## [Challenges]
- A) Answer these questions about the forum thread below:
(i) What did DougE's profile show instead of his rank?
(ii) Besides the username, what other detail of DougE's account got changed and was later fixed?
(iii) Which rub does TulsaJeff say he now includes in the purchase?
- B) Return the passage of the forum thread below from "## SmokingUPnorth (Dec" up to and including "count to do it.", copied word for word.

## [Quoted text]
:::::

# Is this how it will be from now on



## DougE (Dec 3, 2021)

Ok, when I registered here at SMF, my user name was DougE (with caps as shown). somehow or other, my username turned into all lower case letters. I asked that this be corrected back to what it originally was, and it has been, but now I'm just formerly douge.







I'd kind of like to have my rank shown, instead of "formerly douge". I know this is nit picky and shouldn't matter.


----------



## SmokingUPnorth (Dec 3, 2021)

Lol that’s weird. I always wondered why my name is under my forum name “SmokingUPnorth” is SmokingUPnorth and most people have the master of the pit, meat moppet and whatnot under theirs. I think mine change when I requested a name change.


----------



## DougE (Dec 3, 2021)

LOL  mine did too, but mine got changed from the original one I registered with one of the site hosting changes. My birthday also got changed, but I had that fixed awhile back. I was kinda looking forward to moving beyond "meat mopper" without padding my post count to do it.


----------



## TulsaJeff (Dec 3, 2021)

I will have to check on this to figure out why it's not showing up.. give us a little bit.


----------



## TulsaJeff (Dec 3, 2021)

Fixed


----------



## DougE (Dec 3, 2021)

Thanks, Jeff.


----------



## TulsaJeff (Dec 3, 2021)

DougE said:


> Thanks, Jeff.



No problem at all


----------



## DougE (Dec 3, 2021)

Just for that, I'm gonna buy your rub and sauce recipes again. The Texas one wasn't a thing back when I bought the recipes, but it looks interesting. I am willing to buy them over to get that one.


----------



## TulsaJeff (Dec 3, 2021)

I appreciate that Doug however I include the Texas rub in the purchase now and give that to anyone who has purchased already.. no need to buy it. I will re-send the download link to the email on file.


----------



## DougE (Dec 3, 2021)

Why thanks, Jeff. I was willing to buy again to support the site I have learned so much from.


----------



## TulsaJeff (Dec 3, 2021)

DougE said:


> Why thanks, Jeff. I was willing to buy again to support the site I have learned so much from.



I appreciate your being willing to re-purchase them.. means a lot. I Just re-sent that download to you. when you click on it you'll see all of the available downloads. Let me know if you need further help with this.


----------



## DougE (Dec 3, 2021)

:::::

## [Data segment]

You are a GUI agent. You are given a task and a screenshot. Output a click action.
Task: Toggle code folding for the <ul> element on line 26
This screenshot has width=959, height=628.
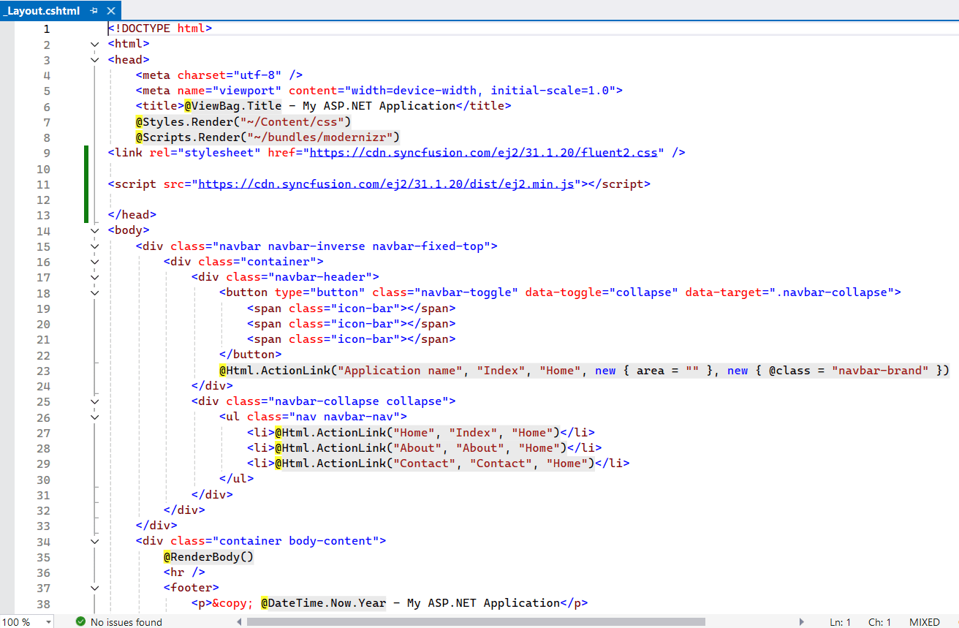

:::::

## [Answers below]
- A)
(i) "formerly douge"
(ii) His birthday
(iii) The Texas rub

- B)
## SmokingUPnorth (Dec 3, 2021)

Lol that’s weird. I always wondered why my name is under my forum name “SmokingUPnorth” is SmokingUPnorth and most people have the master of the pit, meat moppet and whatnot under theirs. I think mine change when I requested a name change.


----------



## DougE (Dec 3, 2021)

LOL  mine did too, but mine got changed from the original one I registered with one of the site hosting changes. My birthday also got changed, but I had that fixed awhile back. I was kinda looking forward to moving beyond "meat mopper" without padding my post count to do it.